#### Aufgaben
(A) Nenne alle Namen von Unternehmen und Unternehmensgruppen aus dem Lesetext, jeweils in der Form, in der sie dort stehen.
(B) Prüfe bitte, ob die folgenden Aussagen mit dem Lesetext übereinstimmen. Antworte jeweils mit Ja oder Nein und zitiere die entscheidenden Worte des Lesetextes.
(i) Der Kauf des Deutschen Herold stand Anfang 2002 fest.
(ii) Die Zurich Financial Services Group übernahm sämtliche Anteile an der Deutschen Herold AG.
(iii) Der Versicherer sieht eine gute Planung als einen Grund für den Erfolg der IT-Migration.

#### Lesetext
※ ※ ※

IT-Folgen einer Übernahme

Am Morgen danach heißt es aufräumen

18.06.2004
MÜNCHEN (kf) - Für die Zürich Gruppe Deutschland galt es nach der Übernahme des Deutschen Herold, die beiden Versicherungsgruppen organisatorisch und technisch zusammenzuführen. Den Erfolg der komplexen IT-Migration führt der Versicherer auf gute Planung und eine straffe Projektorganisation zurück.

Anfang 2002 war der Kauf des Deutschen Herold beschlossene Sache. Der weltweit tätige Versicherungs- und Finanzkonzern Zurich Financial Services Group erwarb die Gruppe durch die Übernahme einer Mehrheitsbeteiligung an der Deutschen Herold AG, der Holdinggesellschaft des Deutschen Herold.

※ ※ ※

Einträge zu Text und Position der Items
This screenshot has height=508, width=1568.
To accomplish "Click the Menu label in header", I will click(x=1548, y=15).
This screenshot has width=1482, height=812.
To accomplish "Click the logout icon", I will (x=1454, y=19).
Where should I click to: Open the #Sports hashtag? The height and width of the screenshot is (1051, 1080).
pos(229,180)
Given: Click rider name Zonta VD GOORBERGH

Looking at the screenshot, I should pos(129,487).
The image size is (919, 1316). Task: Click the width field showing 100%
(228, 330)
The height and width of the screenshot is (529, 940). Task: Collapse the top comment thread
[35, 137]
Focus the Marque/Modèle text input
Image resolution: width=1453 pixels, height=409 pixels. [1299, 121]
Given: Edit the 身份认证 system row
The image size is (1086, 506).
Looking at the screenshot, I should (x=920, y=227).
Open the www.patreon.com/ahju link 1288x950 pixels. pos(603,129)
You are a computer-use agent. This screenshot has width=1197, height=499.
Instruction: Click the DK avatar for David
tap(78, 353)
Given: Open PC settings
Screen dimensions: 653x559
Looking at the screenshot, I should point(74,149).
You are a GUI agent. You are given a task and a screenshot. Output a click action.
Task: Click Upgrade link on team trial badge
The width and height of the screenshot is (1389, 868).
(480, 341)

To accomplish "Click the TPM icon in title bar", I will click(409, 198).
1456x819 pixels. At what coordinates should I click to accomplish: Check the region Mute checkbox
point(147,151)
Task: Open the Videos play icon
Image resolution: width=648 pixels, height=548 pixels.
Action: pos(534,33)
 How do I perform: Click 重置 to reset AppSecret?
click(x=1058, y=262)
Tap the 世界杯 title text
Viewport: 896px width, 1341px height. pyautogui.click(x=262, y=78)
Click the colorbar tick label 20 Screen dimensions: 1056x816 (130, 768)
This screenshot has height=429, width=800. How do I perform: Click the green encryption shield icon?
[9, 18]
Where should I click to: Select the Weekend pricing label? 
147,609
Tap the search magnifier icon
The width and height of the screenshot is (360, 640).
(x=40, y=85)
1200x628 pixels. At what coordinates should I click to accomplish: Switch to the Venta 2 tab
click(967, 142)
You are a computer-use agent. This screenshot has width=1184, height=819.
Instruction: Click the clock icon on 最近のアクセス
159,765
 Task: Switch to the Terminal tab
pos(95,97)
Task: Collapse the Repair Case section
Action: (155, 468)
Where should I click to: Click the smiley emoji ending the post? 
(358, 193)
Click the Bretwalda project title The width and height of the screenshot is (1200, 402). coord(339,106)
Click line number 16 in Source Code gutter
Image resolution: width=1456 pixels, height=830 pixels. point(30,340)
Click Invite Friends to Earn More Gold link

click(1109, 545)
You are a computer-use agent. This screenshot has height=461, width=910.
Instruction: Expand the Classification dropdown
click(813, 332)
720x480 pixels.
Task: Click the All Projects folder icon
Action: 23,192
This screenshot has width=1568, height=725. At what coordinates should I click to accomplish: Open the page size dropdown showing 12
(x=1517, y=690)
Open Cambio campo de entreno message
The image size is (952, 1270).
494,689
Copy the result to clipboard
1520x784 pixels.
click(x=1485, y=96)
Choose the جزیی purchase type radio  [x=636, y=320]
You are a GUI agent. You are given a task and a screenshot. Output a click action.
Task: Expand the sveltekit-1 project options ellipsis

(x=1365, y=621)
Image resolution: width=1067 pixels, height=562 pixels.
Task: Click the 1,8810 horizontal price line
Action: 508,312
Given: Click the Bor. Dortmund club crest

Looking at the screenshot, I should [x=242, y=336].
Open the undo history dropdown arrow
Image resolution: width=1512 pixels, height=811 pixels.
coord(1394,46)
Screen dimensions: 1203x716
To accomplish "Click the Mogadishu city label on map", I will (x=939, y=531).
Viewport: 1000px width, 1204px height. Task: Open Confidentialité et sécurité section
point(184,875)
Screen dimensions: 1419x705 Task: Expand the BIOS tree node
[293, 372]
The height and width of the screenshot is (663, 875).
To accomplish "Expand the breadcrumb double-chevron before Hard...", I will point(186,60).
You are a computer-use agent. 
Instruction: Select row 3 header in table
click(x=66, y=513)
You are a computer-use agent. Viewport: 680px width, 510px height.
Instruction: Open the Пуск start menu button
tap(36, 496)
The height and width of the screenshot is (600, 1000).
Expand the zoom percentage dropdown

※ ※ ※

#### Lösungen
(A)
1. Zürich Gruppe Deutschland
2. Deutschen Herold
3. Zurich Financial Services Group
4. Deutschen Herold AG

(B)
(i) Ja: „Anfang 2002 war der Kauf des Deutschen Herold beschlossene Sache.“
(ii) Nein: „durch die Übernahme einer Mehrheitsbeteiligung an der Deutschen Herold AG“
(iii) Ja: „Den Erfolg der komplexen IT-Migration führt der Versicherer auf gute Planung und eine straffe Projektorganisation zurück.“